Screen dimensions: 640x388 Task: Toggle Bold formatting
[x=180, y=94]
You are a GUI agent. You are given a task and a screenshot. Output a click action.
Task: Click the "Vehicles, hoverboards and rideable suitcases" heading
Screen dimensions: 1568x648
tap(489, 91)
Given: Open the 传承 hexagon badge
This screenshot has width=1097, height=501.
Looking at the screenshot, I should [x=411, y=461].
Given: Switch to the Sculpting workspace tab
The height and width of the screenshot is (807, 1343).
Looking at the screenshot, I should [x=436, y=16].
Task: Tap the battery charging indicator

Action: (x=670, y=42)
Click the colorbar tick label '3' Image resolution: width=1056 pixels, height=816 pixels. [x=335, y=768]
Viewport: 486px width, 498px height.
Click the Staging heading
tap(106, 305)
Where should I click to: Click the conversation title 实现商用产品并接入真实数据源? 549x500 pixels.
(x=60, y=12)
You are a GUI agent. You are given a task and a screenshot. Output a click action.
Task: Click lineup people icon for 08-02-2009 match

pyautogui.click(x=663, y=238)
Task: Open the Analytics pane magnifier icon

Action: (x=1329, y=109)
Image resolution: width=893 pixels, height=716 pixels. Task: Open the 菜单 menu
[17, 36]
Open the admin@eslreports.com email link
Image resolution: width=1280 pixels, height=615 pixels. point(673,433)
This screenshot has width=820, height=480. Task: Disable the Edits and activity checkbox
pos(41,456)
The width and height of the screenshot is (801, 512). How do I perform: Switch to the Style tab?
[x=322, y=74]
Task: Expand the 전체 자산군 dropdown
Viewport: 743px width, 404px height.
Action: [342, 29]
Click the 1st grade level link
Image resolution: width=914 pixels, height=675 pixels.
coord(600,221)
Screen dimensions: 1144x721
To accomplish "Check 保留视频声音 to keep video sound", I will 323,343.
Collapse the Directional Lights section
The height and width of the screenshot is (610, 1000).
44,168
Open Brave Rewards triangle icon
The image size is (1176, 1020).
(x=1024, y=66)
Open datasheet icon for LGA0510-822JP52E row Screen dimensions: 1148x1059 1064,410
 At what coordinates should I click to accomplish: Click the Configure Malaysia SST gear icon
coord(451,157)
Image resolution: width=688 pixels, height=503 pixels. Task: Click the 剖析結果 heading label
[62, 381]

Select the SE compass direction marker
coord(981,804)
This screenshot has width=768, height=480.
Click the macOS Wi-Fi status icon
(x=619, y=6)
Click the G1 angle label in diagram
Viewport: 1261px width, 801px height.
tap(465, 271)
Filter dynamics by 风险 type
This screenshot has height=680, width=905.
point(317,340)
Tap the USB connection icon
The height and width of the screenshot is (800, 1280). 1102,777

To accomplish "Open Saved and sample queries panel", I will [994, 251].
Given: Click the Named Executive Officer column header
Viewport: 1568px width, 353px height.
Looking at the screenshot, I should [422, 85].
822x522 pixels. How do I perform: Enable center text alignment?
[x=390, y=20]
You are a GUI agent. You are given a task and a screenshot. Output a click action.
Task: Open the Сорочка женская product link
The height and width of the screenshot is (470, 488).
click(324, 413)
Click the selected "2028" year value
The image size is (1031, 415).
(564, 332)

········

Task instructions ▸
Extract from the listing above the lines between the line containing "Image resolution: width=893" and the line containing "Task: Expand the 전체 자산군 dropdown", keeping both of those lines. Output nothing else.

Response to the task ▸
Image resolution: width=893 pixels, height=716 pixels. Task: Open the 菜单 menu
[17, 36]
Open the admin@eslreports.com email link
Image resolution: width=1280 pixels, height=615 pixels. point(673,433)
This screenshot has width=820, height=480. Task: Disable the Edits and activity checkbox
pos(41,456)
The width and height of the screenshot is (801, 512). How do I perform: Switch to the Style tab?
[x=322, y=74]
Task: Expand the 전체 자산군 dropdown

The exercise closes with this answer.